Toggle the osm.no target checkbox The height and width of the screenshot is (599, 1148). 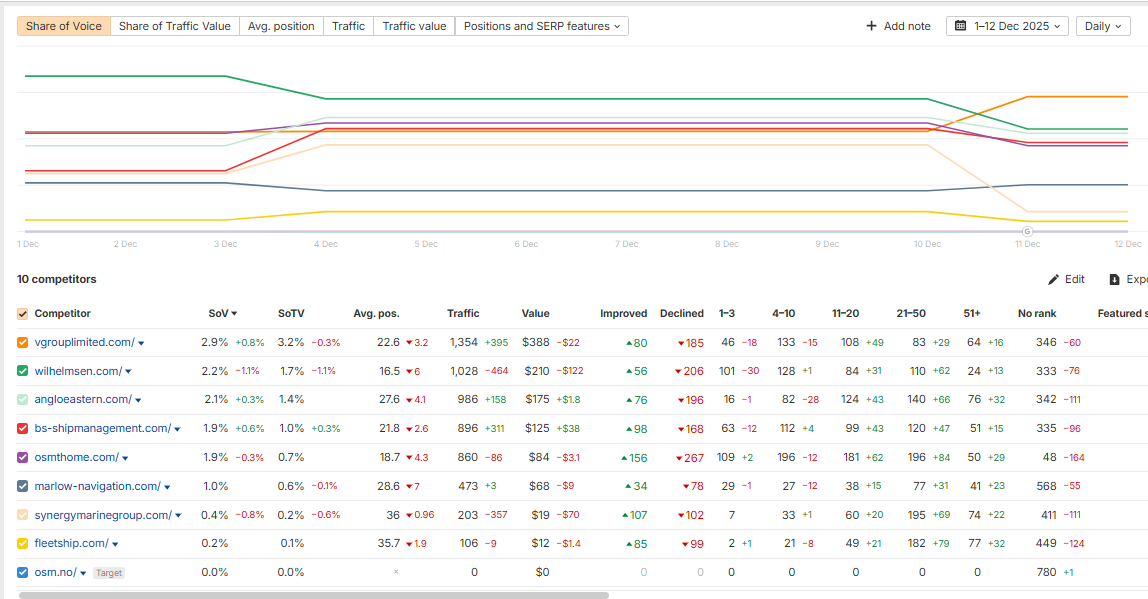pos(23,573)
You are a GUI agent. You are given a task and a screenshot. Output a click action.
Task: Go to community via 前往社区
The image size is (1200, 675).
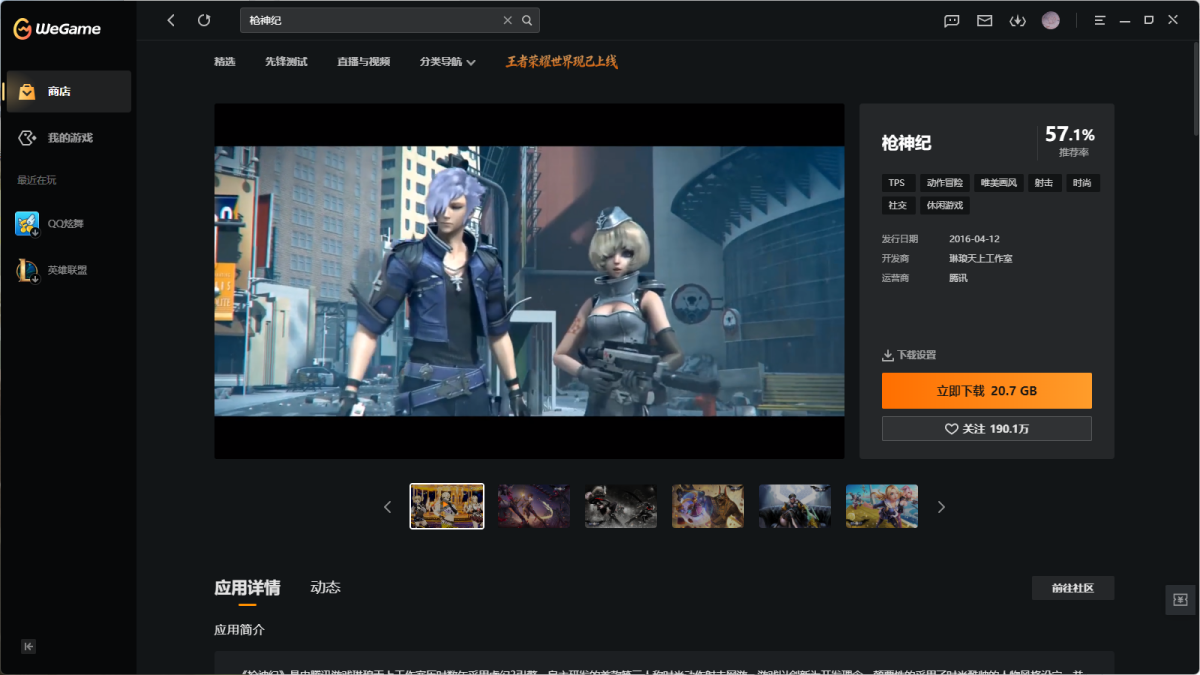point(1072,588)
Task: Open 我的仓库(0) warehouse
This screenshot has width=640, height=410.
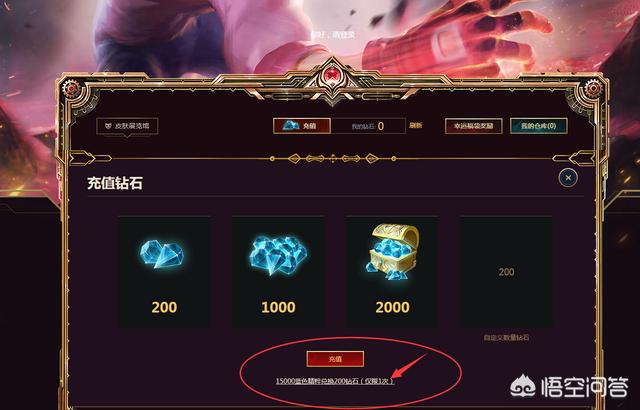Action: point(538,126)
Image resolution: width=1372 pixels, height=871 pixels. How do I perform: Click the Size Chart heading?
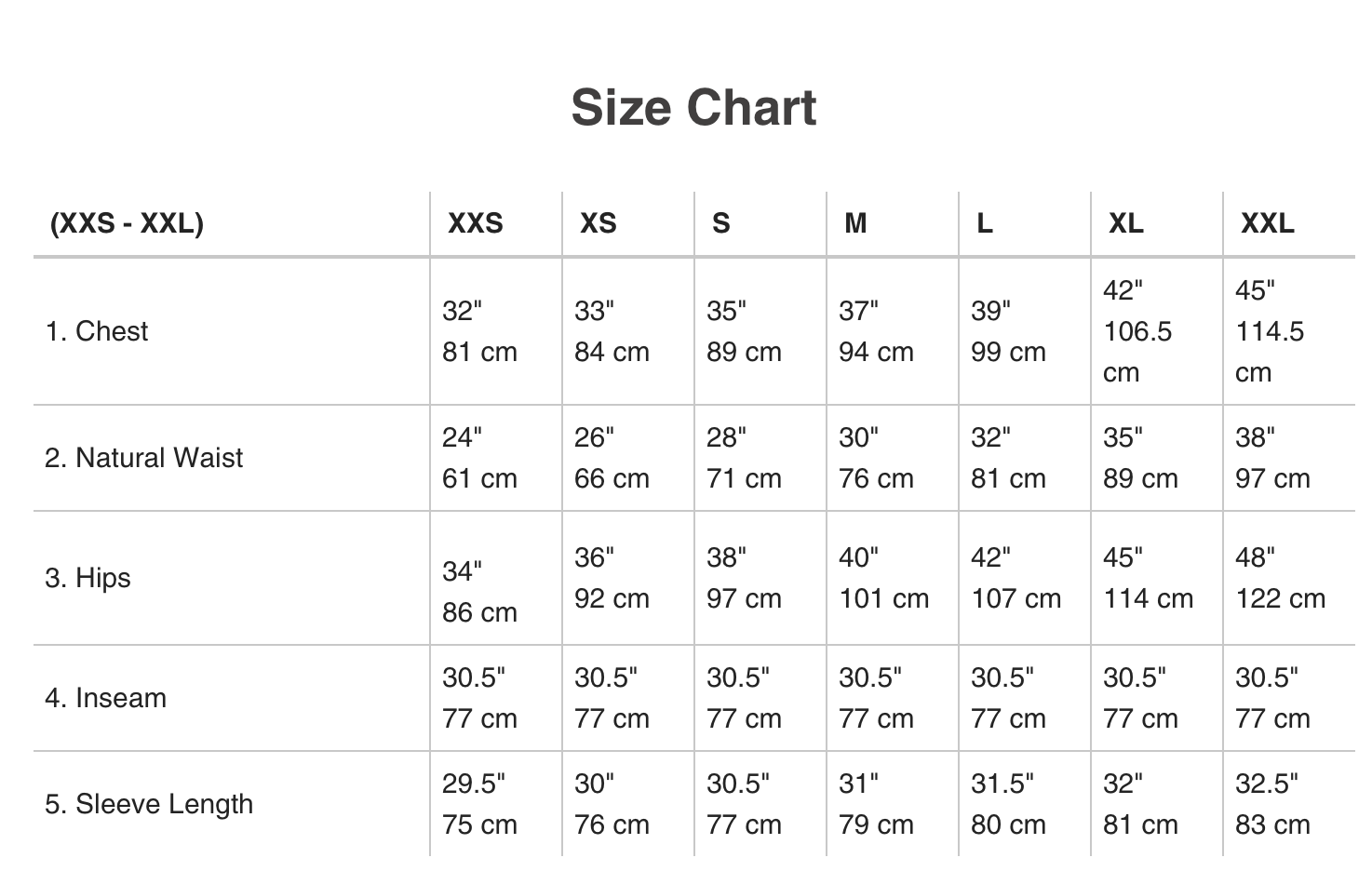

▬▬▬▬▬▬▬▬▬▬

OBJECTIVE » Reproduce the listing verbatim from the line containing "Task: Open 我的仓库(0) warehouse" through the end of the listing, with the pictures omitted.

TASK RESPONSE »
Task: Open 我的仓库(0) warehouse
This screenshot has width=640, height=410.
Action: point(538,126)
Image resolution: width=1372 pixels, height=871 pixels. How do I perform: Click the Size Chart heading?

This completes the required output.